- [Texte fourni]:
◇ ◇ ◇ ◇ ◇

# Apple music morceau grisé sur iPhone



## Roule10 (16 Août 2015)

Bonjour. 

Mon problème est le suivant. J'ai pleins de morceaux grisés dans Apple music sur iPhone, des albums complets. Le pire c'est que si je veux acheter cet album sur iTunes, l'album est aussi grisé, impossible de l'acheter. Quelqu'un d'autre à ce problème?

Merci


----------



## Guillaume Strobino (27 Août 2015)

C'est la même chose pour moi... Je ne comprend pas pourquoi Apple ne fait rien contre ces morceaux grisés... Si tu veux écouter un morceau "explicit" tu peux laissé tomber...


----------



## Grobaouche (14 Septembre 2015)

Hello,

même soucis pour moi, j'ai l'impression que c'est dans le cas de morceaux un peu "spéciaux".

Par exemple un des morceaux grisés dans mon iPhone a le status "disponible avec l'album" dans iTunes Store...
Donc faut il acheter l'album pour pouvoir écouter le morceau ? Ce serait un non sens mais bon on n'est pas à un bug près ...


----------



## Mi-long (28 Septembre 2015)

Bonsoir,

Je suis également confronté à un problème similaire...

Les morceaux "explicites" téléchargés depuis itunes (12.3.0.44) ne s'affichent pas sur mon iphone (iOS 9). Je précise que je ne suis ni abonné à Apple Music, ni à itunes match.

J'ai fait quelques recherches dans les pages d'aide d'apple mais je n'ai rien trouvé de probant...

Si quelqu'un à une solution je suis preneur !

Bonne soirée


----------



## Deb1806 (7 Octobre 2015)

Mon dieu depuis des heures je cherche un forum, des gens qui ont ce problème et je trouve enfin ! J'ai exactement le même problème mais cela ne me le fait que sur mon iPhone car depuis l'ordinateur je peux acheter et écouter sans problème ! Mais sinon idem tout est grisé quand c'est soit disant explicit ! Et pareil les morceaux dit "explicit" que j'avais déjà acheté ne se synchronisent plus non plus sur mon iPhone ! Je n'ai trouvé nulle part de réponse j'ai vérifié que je n'avais pas coché le contrôle parental sans faire exprès et non de ce côté là c'était bon ! Donc vraiment je ne comprend pas ! Je vois qu'apparemment ici non plus personne n'a de solutions :-( !! J'ai demandé l'assistance Apple j'ai envoyé un mail en expliquant le problème j'attend une réponse ! Si jamais ils me répondent je vous tient au courant !

◇ ◇ ◇ ◇ ◇

- [Segment de données]:
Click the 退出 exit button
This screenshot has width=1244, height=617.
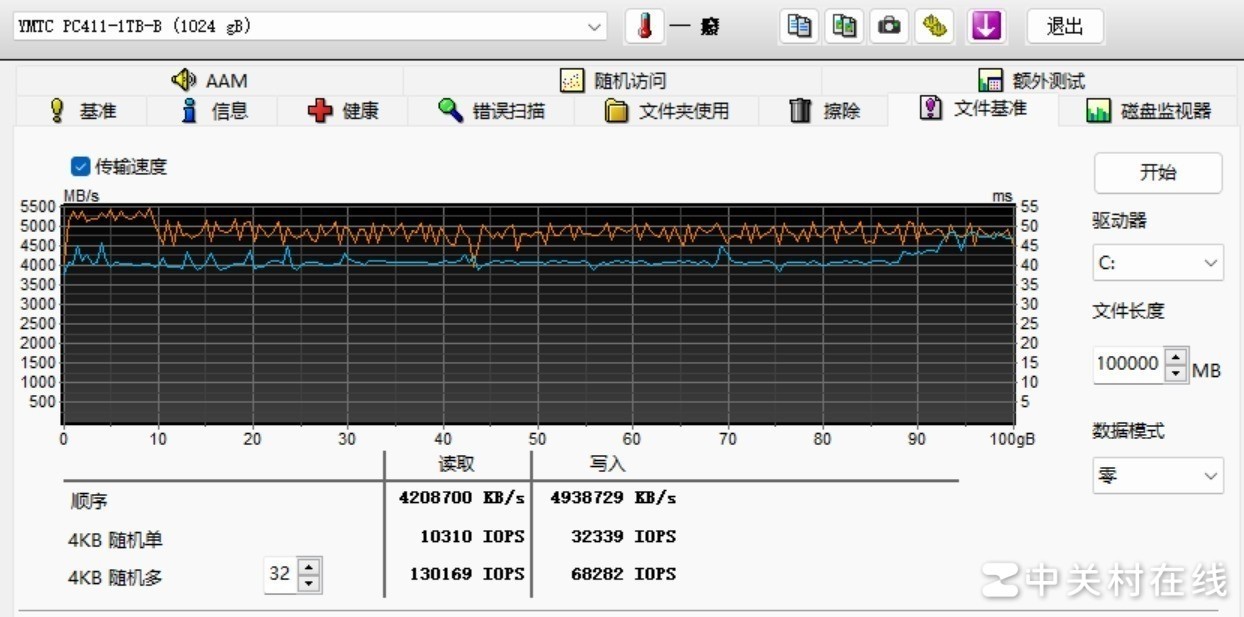click(x=1064, y=26)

◇ ◇ ◇ ◇ ◇

- [Consigne écrite]:
Reprenez la discussion sur les morceaux grisés dans Apple Music à partir de son dernier message. Le listing provient d'une autre source.

- [Réponse]:
----------



## groovyjona (8 Octobre 2015)

Idem ici, même pire... 
Apple Music fonctionnait très bien sur mes Mac et iBidules. 
Mais depuis avant-hier, plus moyen d'accéder à ma bibliothèque iCloud, mes playlists ont été vidées, et je me retrouve avec des albums complets "grisés" impossible à lancer. 
J'ai été au téléphone avec Apple presque 2 heures hier, tout ce qu'ils ont trouvé à me dire, c'est que ma connexion internet était trop lente... Alors que ça fonctionnait nickel depuis le début... 
J'espère que quelqu'un ici aura un début de réponse...


----------



## Groumst (8 Octobre 2015)

Réglages/Général/Restrictions
Activer les restrictions
Musique, podcasts, articles et iTunes... =>Autorisez le contenu explicite
Désactiver les restrictions
Enjoy


----------



## groovyjona (8 Octobre 2015)

Déjà activé mais rien à faire, les morceaux sont toujours grisés. Cela n'a rien à voir avec le contenu explicit, pas pour des oeuvres symphoniques de Britten...


----------



## Jpdep33 (9 Octobre 2015)

Avez vous fini la période des 3 mois d essai?
Êtes vous abonnés à Apple Music?


----------



## groovyjona (9 Octobre 2015)

Oui. Abonné.


----------



## groovyjona (14 Octobre 2015)

La situation s'est améliorée ces derniers jours.
Malgré Apple qui disait ne pas savoir d'où cela venait, nombreux étaient les personnes touchées.
Je me suis déconnecté d'iTunes, je l'ai fermer (cmd + Q) puis relancé et je me suis reconnecté dans l'onglet "Pour vous". Il faut ensuite activer dans les préférences d'iTunes la bibliothèque iCloud et laisser tranquille. Moi ça a mis une nuit complète à revenir à la normale.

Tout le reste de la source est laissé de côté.